Return, word for word, the lines of the entries from the very first one through the line containing "Action: pos(331,74)", with both ends included.

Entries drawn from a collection

───

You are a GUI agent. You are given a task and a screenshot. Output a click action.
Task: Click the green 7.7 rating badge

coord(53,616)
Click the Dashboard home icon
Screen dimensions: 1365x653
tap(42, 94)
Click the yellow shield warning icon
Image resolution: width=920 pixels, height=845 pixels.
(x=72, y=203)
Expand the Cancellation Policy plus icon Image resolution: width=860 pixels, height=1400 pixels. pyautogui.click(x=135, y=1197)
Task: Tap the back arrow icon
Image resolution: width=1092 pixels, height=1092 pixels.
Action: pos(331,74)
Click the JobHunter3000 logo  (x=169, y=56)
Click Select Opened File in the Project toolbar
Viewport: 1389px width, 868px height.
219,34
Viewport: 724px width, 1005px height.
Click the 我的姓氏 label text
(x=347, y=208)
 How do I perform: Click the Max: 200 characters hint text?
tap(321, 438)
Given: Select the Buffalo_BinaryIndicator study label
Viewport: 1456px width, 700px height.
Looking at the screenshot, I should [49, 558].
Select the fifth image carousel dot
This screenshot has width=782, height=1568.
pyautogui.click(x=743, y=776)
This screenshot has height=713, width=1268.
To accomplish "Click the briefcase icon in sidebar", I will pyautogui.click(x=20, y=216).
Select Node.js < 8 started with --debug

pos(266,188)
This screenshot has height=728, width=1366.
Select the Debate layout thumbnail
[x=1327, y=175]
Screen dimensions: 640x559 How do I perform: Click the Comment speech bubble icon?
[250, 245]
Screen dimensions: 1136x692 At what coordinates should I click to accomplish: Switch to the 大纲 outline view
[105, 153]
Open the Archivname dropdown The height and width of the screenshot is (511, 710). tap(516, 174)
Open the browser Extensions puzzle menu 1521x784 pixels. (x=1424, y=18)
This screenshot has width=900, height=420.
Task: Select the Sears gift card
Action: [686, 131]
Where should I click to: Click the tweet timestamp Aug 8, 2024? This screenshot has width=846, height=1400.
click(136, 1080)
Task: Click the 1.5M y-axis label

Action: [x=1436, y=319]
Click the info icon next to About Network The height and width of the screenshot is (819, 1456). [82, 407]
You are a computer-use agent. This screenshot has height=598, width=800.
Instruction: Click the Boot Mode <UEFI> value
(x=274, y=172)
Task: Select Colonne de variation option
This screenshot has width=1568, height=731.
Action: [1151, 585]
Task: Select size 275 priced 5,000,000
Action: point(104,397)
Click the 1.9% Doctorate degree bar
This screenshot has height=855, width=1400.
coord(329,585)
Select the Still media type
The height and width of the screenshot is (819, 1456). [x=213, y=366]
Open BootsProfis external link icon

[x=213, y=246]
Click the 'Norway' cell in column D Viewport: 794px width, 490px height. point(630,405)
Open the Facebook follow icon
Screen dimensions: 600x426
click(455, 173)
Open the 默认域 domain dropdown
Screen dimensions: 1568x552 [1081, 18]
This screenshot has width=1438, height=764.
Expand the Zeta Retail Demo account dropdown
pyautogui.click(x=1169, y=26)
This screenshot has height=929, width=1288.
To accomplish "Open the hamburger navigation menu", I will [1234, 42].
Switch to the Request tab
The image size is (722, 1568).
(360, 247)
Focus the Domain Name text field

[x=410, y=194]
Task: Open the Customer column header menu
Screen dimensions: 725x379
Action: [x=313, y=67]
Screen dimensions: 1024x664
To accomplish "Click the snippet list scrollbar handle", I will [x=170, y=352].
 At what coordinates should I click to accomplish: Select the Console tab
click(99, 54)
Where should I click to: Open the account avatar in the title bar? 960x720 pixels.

───

:: EXERCISE SOLUTION ::
You are a GUI agent. You are given a task and a screenshot. Output a click action.
Task: Click the green 7.7 rating badge

coord(53,616)
Click the Dashboard home icon
Screen dimensions: 1365x653
tap(42, 94)
Click the yellow shield warning icon
Image resolution: width=920 pixels, height=845 pixels.
(x=72, y=203)
Expand the Cancellation Policy plus icon Image resolution: width=860 pixels, height=1400 pixels. pyautogui.click(x=135, y=1197)
Task: Tap the back arrow icon
Image resolution: width=1092 pixels, height=1092 pixels.
Action: pos(331,74)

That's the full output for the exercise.